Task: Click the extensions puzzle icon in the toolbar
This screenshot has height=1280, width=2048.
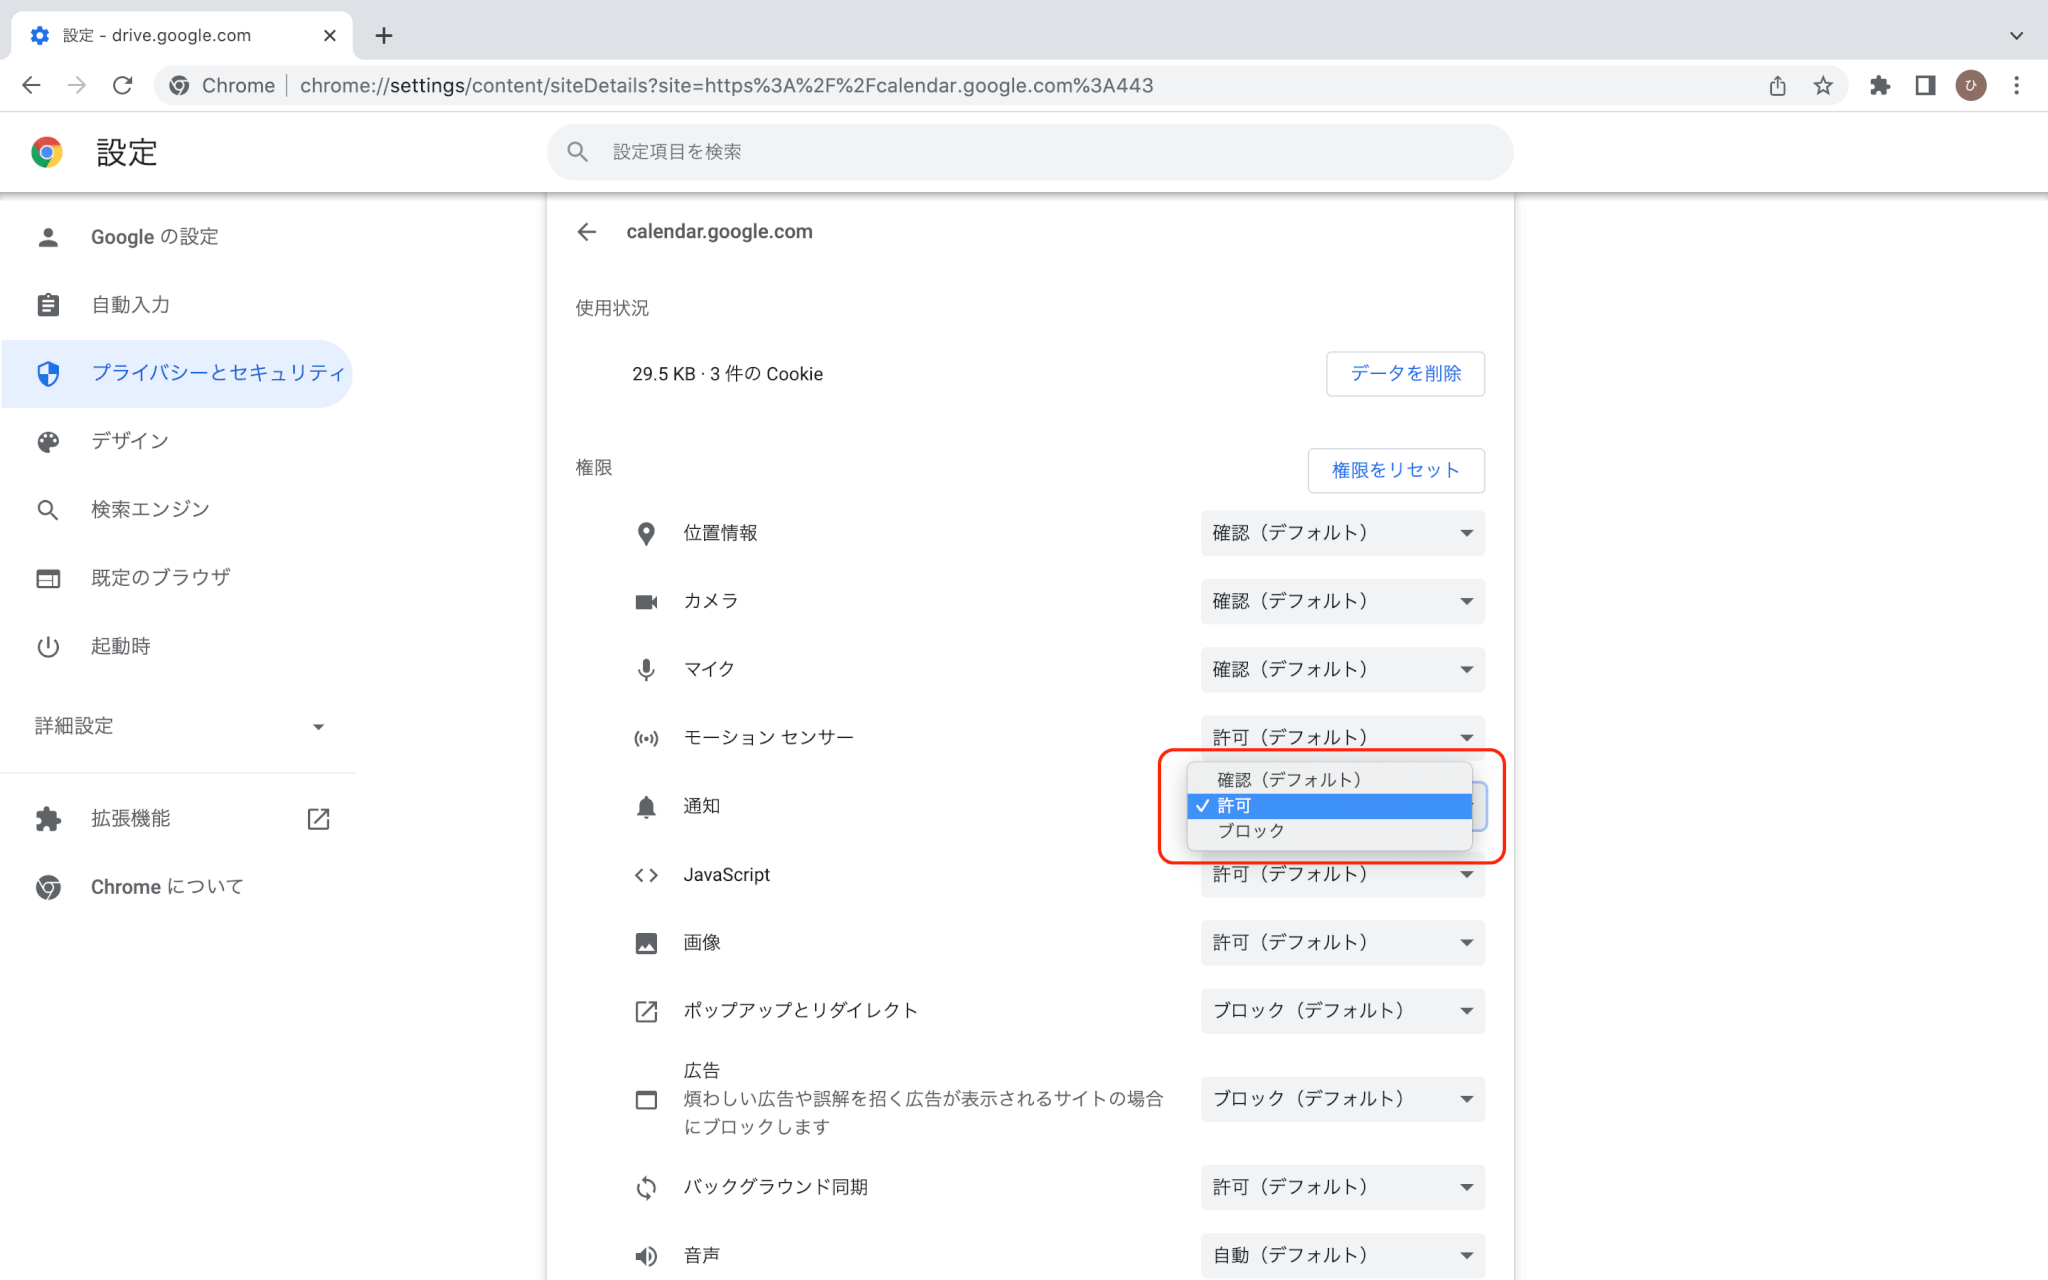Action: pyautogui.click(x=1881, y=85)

---

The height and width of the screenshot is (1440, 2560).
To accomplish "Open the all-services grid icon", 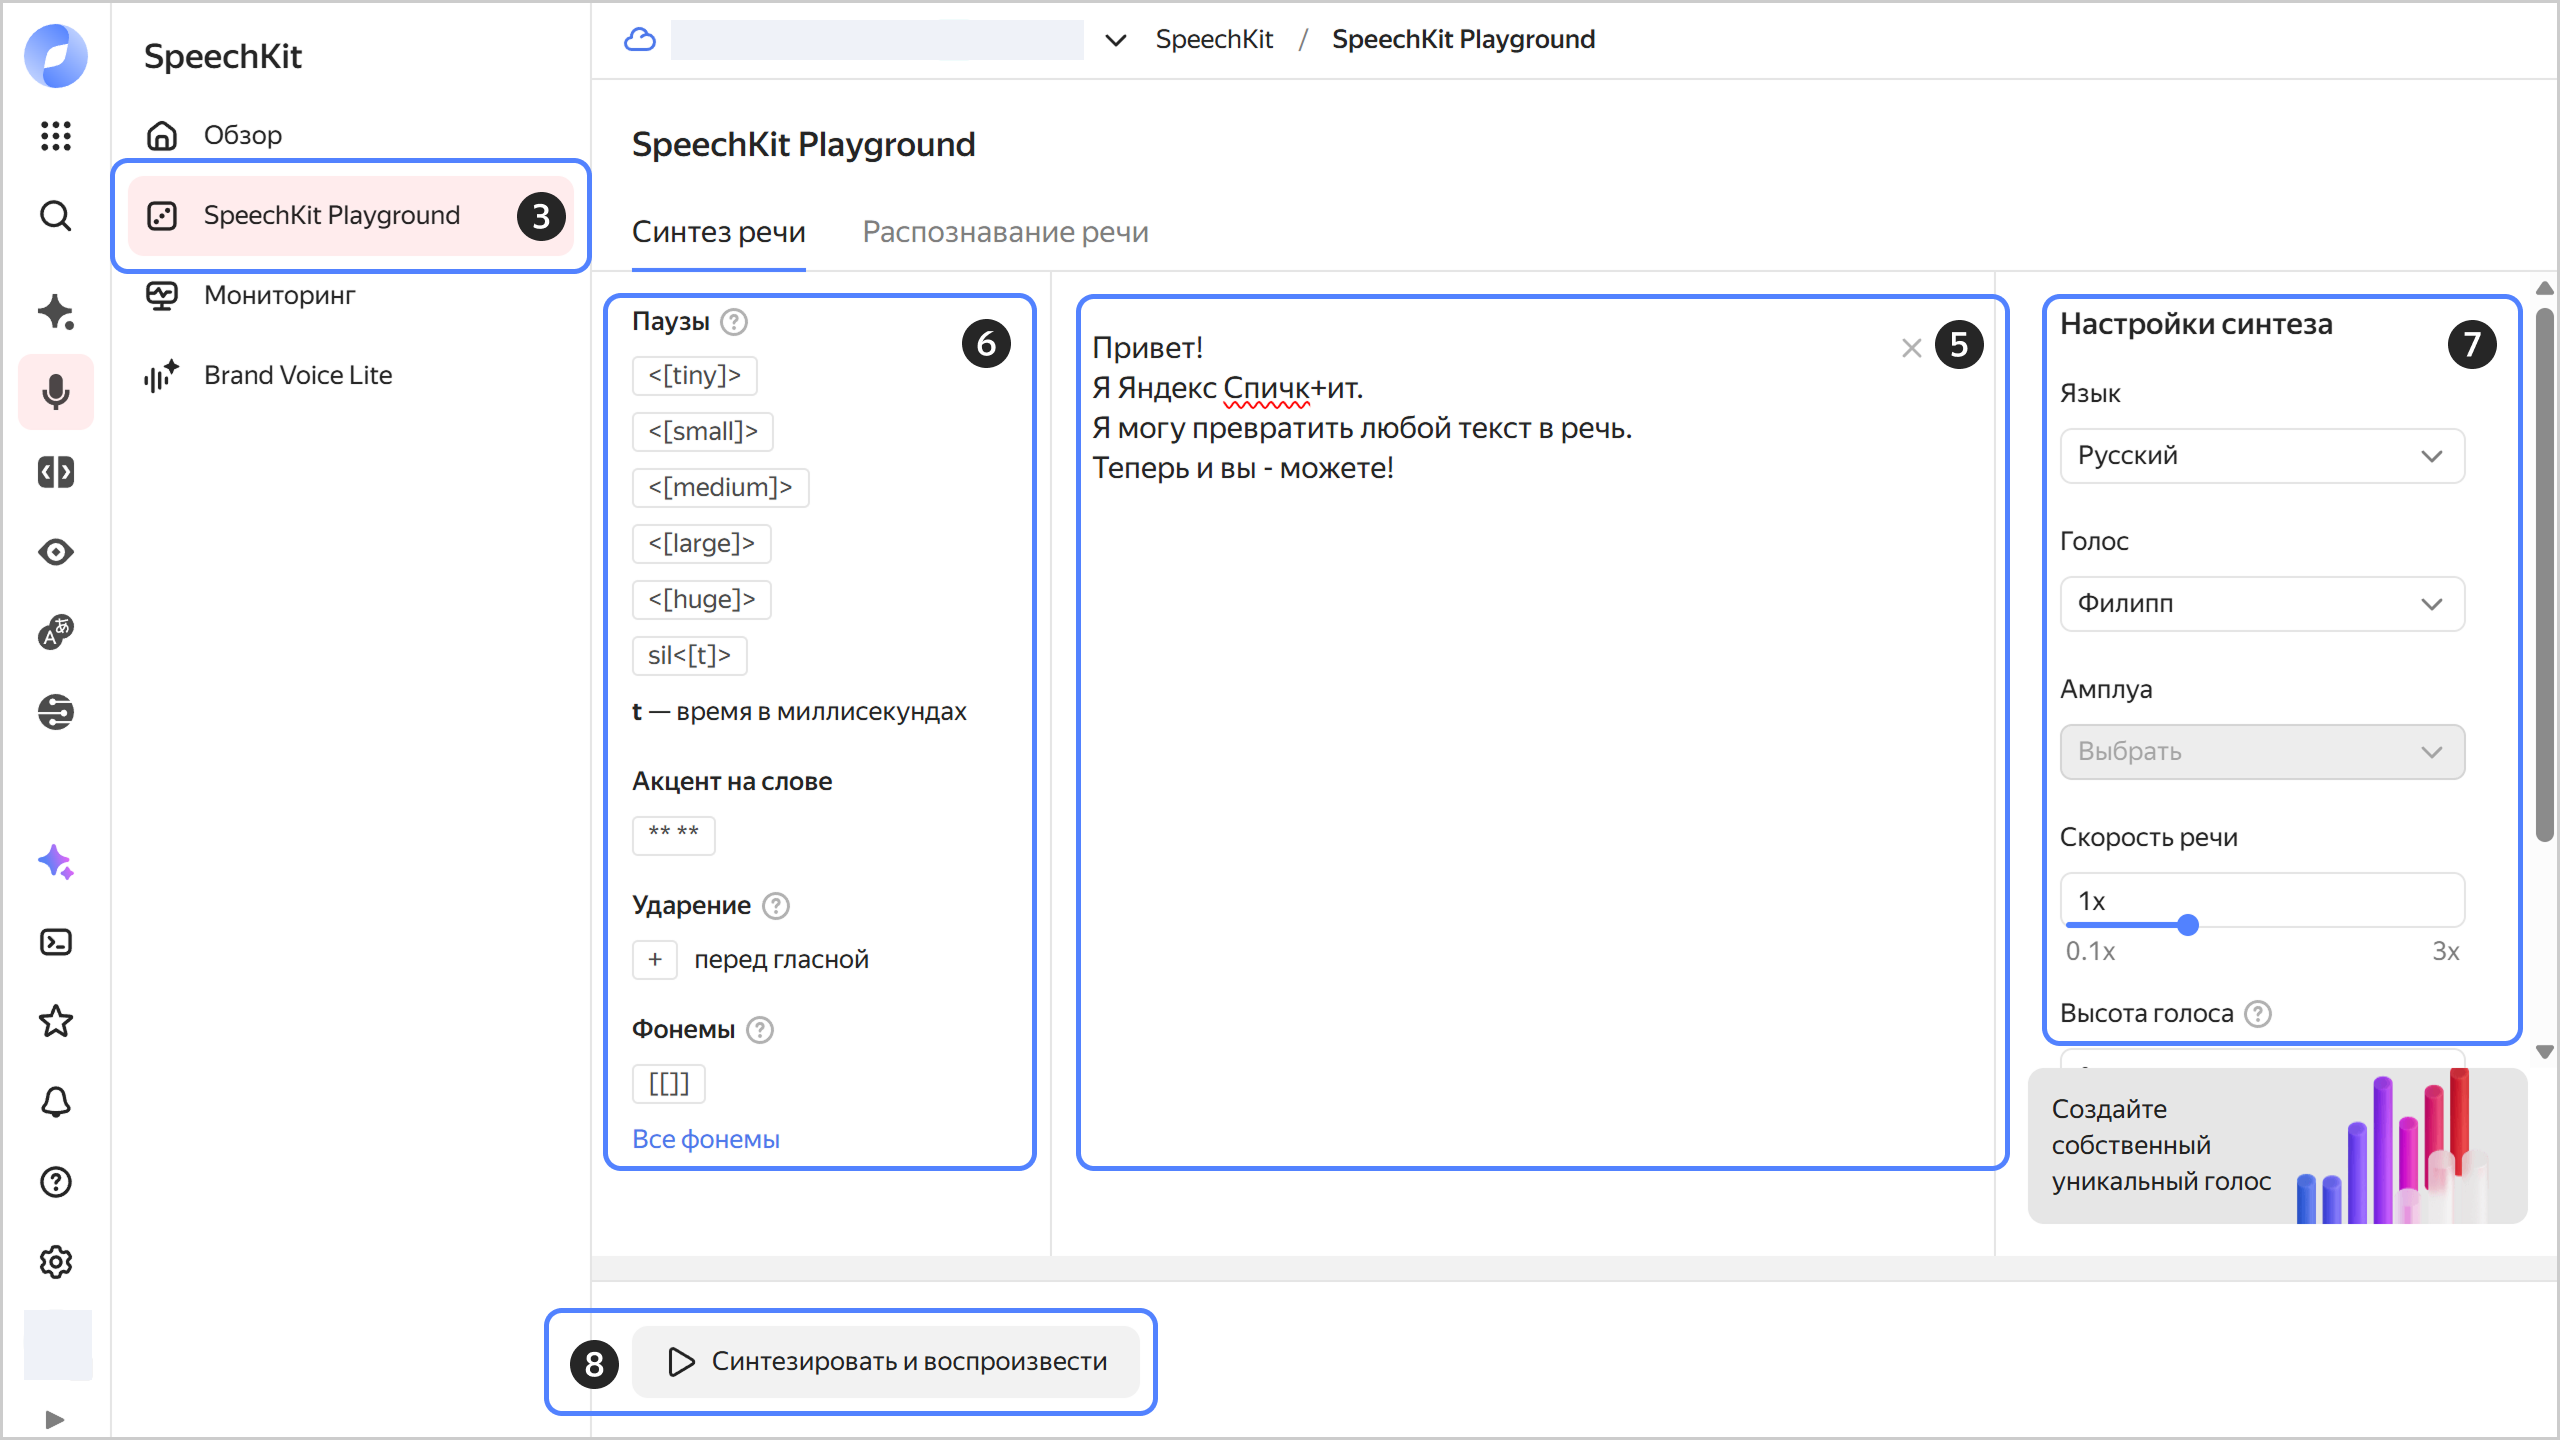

=== The problem ===
Whatever pictures the records hold, omit them; give again exactly the lines from the one containing "The height and" through the one containing "the all-services grid".

=== Result of the exercise ===
The height and width of the screenshot is (1440, 2560).
To accomplish "Open the all-services grid icon", 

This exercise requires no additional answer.